The Nik-Niks Won’t hurt you

The alien rituals were over. I sat up and twisted this way and that experimentally. Not a trace of the pain left.

“Wow! You have healed me! I can’t believe it!”

Princess Ranaloxa smiled her dignified smile, but I could tell she was smugly pleased with herself as she helped me down from the table. I didn’t want to think of it as an altar anymore.

“Chloe,” the Princess called with her pure, bell-like voice so at odds with her wild hairdo.
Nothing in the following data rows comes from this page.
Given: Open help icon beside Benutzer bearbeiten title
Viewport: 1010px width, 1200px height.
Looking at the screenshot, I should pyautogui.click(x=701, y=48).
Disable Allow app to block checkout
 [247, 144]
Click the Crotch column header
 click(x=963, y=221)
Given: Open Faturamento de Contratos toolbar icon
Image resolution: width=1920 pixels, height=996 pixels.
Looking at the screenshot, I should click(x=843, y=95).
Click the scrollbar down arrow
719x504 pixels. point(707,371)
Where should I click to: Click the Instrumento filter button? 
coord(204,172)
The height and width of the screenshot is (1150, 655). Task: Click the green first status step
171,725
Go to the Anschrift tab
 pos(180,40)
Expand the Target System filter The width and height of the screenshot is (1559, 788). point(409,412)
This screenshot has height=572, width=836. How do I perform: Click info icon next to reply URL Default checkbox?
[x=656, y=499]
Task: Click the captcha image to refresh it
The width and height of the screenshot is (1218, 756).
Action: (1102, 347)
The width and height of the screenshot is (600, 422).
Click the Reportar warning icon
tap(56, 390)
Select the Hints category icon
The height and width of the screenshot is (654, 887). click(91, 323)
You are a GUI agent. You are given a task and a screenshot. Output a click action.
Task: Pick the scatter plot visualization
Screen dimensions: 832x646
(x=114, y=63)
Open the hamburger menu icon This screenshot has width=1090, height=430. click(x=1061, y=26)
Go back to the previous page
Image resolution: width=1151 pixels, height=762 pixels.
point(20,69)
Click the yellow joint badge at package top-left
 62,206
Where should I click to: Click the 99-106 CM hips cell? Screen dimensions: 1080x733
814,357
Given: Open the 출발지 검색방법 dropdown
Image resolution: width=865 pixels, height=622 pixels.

A dark-haired human-looking female looked up from her low conversation with a group of several other students at Princess Ranaloxa’s call.

She excused herself and flitted lightly across the floor like some dark-haired fairy. She was tiny with elfin features and tip-tilted leaf-brown eyes. In contrast to Princess Ranaloxa’s hair, Chloe’s black cap of hair was so short her ears showed, adding to her air of being a life-size pixie.

Her broad and friendly smile revealed the whitest set of teeth I have ever seen. Her mouth, a little too wide to be perfect, fit in with her high cheekbones and pert nose.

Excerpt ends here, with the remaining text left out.